Que livro chato! Antes de ler até achei que seria como o romance 'A senhora das especiarias', da indiana Chitra Divakaruni, ou o filme 'Chocolate', com Juliette Binoche e Johnny Depp. Um trazendo os temperos como cura dos males da alma e o outro o chocolate. Ambos irresistíveis. Vale a pena conferir.  'A livraria mágica de Paris', da alemã Nina George, até tenta ir por este caminho. Mas fora um trecho aqui outro acolá, o livro é bem, mas BEM cansativo. Jean Perdu tem uma livraria num barco em Paris. Costuma receitar livros para os clientes como se fossem remédios. Contudo, ele próprio não consegue se curar de suas dores. Há vinte e um anos sofre por amor. Tanto que evita dizer e pensar o nome da fulana que o abandonou para não aumentar o seu tormento. Até que conhece outra mulher depois de todos esses anos. Ela também foi abandonada pelo marido. E é justamente por meio dela que vai reencontrar a carta que a ex deixou e que nunca teve coragem de ler. Quando a abre, finalmente, descobre que ela partiu porque estava muito doente. Ah, ela era casada. Perdu era o amante. Desnorteado, sai com seu barco pelo rio Sena em busca de repostas e redenção. Quando está zarpando, um jovem escritor, que mora no mesmo prédio, se joga na embarcação. Max está em busca de inspiração para o segundo livro. E assim os dois conhecem o interior da França, fazem amizades, divagam. Mas o que realmente me irritou foram os trechos do diário de Manon, a tal mulher que deixou Perdu, que a autora teve a infelicidade de inserir aleatoriamente. Gente, como ela é mala. Nós, leitores, não temos culpa de sua doença e nem do seu egoísmo. Já pensou aturar alguém que fala assim:  "Eu sou meu corpo. Os lábios da minha vulva sorriem, suculentos, quando tenho desejo, meu peito transpira quando sou humilhada e em meus dedos fica o medo diante de própria coragem, tremem quando eu quero me proteger e defender." Ainda bem que Perdu consegue, mesmo que aos poucos, se libertar.

Mapa com o trajeto feito por Jean e Max

Uma coisa boa foi que fiquei morrendo de vontade de fazer o trajeto de Jean e Max. Gostei ainda das referências literárias. Só não entendi a indicação de Moby Dick para vegetarianos (eu poderia dizer o contrário). De todo modo, vou refletir mais sobre a relação. A autora colocou no final algumas receitas de pratos que aparecem no livro. Totalmente dispensável. Uma pena. Foi uma leitura que começou bem e prometia ser gostosa.

Trechos que (quase) salvam o livro

"Tudo ainda está lá. todo o tempo que passamos junto é eterno, imortal. E a vida nunca cessa."

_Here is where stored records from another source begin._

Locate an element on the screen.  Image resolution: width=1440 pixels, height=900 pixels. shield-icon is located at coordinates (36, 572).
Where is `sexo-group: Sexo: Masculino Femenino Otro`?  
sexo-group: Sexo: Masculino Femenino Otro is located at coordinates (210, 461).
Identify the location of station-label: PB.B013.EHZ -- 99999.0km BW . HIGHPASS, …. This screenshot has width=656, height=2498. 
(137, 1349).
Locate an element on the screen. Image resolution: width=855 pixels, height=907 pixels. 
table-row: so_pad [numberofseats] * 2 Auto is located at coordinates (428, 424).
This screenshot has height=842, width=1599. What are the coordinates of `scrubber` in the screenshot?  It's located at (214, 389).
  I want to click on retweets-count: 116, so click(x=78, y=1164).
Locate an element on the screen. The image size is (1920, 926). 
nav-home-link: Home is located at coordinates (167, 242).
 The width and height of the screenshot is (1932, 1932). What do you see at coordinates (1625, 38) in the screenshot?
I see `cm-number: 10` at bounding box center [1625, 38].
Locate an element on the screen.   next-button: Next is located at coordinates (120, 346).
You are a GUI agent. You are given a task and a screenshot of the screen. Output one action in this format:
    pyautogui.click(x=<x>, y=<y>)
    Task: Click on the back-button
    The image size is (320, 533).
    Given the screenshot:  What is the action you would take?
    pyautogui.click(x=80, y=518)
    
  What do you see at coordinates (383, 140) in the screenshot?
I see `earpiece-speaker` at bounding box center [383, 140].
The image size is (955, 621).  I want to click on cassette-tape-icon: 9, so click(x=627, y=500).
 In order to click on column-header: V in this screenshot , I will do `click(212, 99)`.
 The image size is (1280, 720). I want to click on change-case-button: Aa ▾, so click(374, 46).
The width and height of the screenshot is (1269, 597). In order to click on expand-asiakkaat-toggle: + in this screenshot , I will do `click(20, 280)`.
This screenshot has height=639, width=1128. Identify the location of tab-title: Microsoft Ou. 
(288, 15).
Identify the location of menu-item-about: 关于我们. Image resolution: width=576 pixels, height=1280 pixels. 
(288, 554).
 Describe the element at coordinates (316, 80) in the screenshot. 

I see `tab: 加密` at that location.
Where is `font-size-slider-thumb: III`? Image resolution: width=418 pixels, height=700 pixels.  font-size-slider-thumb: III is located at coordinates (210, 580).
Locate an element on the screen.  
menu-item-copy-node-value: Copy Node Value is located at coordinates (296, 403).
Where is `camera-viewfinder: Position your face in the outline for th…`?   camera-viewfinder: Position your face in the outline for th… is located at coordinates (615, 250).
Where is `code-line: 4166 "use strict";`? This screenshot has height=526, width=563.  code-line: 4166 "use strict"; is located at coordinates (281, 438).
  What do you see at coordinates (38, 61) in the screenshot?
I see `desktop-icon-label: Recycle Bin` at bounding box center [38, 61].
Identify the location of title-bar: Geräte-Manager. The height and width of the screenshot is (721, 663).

"Queria tratar sensações que não são reconhecidas como doenças e que nunca são diagnosticadas por médicos. Todas aquelas pequenas emoções e todos os sentimentos pelos quais nenhum terapeuta se interessa, porque parecem pequenos demais e intangíveis."

"Obviamente, livros são mais que médicos. Alguns romances são amorosos, companheiros de uma vida inteira; alguns são um safanão; outros são amigos que o envolvem em toalhas aquecidas quando bate aquela melancolia outonal."